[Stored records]
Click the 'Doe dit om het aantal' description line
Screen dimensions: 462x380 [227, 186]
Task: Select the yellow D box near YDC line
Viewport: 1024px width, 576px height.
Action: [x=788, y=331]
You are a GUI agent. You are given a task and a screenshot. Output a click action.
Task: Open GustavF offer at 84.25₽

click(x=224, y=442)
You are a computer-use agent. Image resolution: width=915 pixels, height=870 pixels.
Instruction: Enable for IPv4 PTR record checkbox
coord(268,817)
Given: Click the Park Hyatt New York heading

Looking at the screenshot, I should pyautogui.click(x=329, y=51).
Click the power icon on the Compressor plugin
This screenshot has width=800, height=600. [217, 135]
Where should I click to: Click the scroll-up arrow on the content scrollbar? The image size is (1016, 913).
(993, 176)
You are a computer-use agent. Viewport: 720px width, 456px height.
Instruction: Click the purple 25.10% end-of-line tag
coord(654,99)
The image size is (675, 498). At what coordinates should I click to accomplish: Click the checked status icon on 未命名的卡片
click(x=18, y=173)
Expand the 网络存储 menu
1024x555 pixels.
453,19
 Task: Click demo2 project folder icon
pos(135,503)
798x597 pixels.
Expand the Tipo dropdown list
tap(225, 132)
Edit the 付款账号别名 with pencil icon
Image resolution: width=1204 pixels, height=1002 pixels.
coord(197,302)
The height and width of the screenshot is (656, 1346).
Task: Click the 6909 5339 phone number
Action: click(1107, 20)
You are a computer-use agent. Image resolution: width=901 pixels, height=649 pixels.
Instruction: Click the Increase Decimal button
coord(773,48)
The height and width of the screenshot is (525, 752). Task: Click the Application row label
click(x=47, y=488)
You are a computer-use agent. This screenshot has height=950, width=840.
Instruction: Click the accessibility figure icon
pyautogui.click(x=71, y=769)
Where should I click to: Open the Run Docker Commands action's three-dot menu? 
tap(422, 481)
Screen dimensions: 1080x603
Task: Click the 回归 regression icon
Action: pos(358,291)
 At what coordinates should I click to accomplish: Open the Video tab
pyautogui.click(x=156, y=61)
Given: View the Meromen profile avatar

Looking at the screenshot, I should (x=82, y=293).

■ Task statement ■
Repeat the data in full, matching each line exactly.

■ Answer box ■
Click the 'Doe dit om het aantal' description line
Screen dimensions: 462x380 [227, 186]
Task: Select the yellow D box near YDC line
Viewport: 1024px width, 576px height.
Action: [x=788, y=331]
You are a GUI agent. You are given a task and a screenshot. Output a click action.
Task: Open GustavF offer at 84.25₽

click(x=224, y=442)
You are a computer-use agent. Image resolution: width=915 pixels, height=870 pixels.
Instruction: Enable for IPv4 PTR record checkbox
coord(268,817)
Given: Click the Park Hyatt New York heading

Looking at the screenshot, I should pyautogui.click(x=329, y=51).
Click the power icon on the Compressor plugin
This screenshot has width=800, height=600. [217, 135]
Where should I click to: Click the scroll-up arrow on the content scrollbar? The image size is (1016, 913).
(993, 176)
You are a computer-use agent. Viewport: 720px width, 456px height.
Instruction: Click the purple 25.10% end-of-line tag
coord(654,99)
The image size is (675, 498). At what coordinates should I click to accomplish: Click the checked status icon on 未命名的卡片
click(x=18, y=173)
Expand the 网络存储 menu
1024x555 pixels.
453,19
 Task: Click demo2 project folder icon
pos(135,503)
798x597 pixels.
Expand the Tipo dropdown list
tap(225, 132)
Edit the 付款账号别名 with pencil icon
Image resolution: width=1204 pixels, height=1002 pixels.
coord(197,302)
The height and width of the screenshot is (656, 1346).
Task: Click the 6909 5339 phone number
Action: click(1107, 20)
You are a computer-use agent. Image resolution: width=901 pixels, height=649 pixels.
Instruction: Click the Increase Decimal button
coord(773,48)
The height and width of the screenshot is (525, 752). Task: Click the Application row label
click(x=47, y=488)
You are a computer-use agent. This screenshot has height=950, width=840.
Instruction: Click the accessibility figure icon
pyautogui.click(x=71, y=769)
Where should I click to: Open the Run Docker Commands action's three-dot menu? 
tap(422, 481)
Screen dimensions: 1080x603
Task: Click the 回归 regression icon
Action: pos(358,291)
 At what coordinates should I click to accomplish: Open the Video tab
pyautogui.click(x=156, y=61)
Given: View the Meromen profile avatar

Looking at the screenshot, I should (x=82, y=293).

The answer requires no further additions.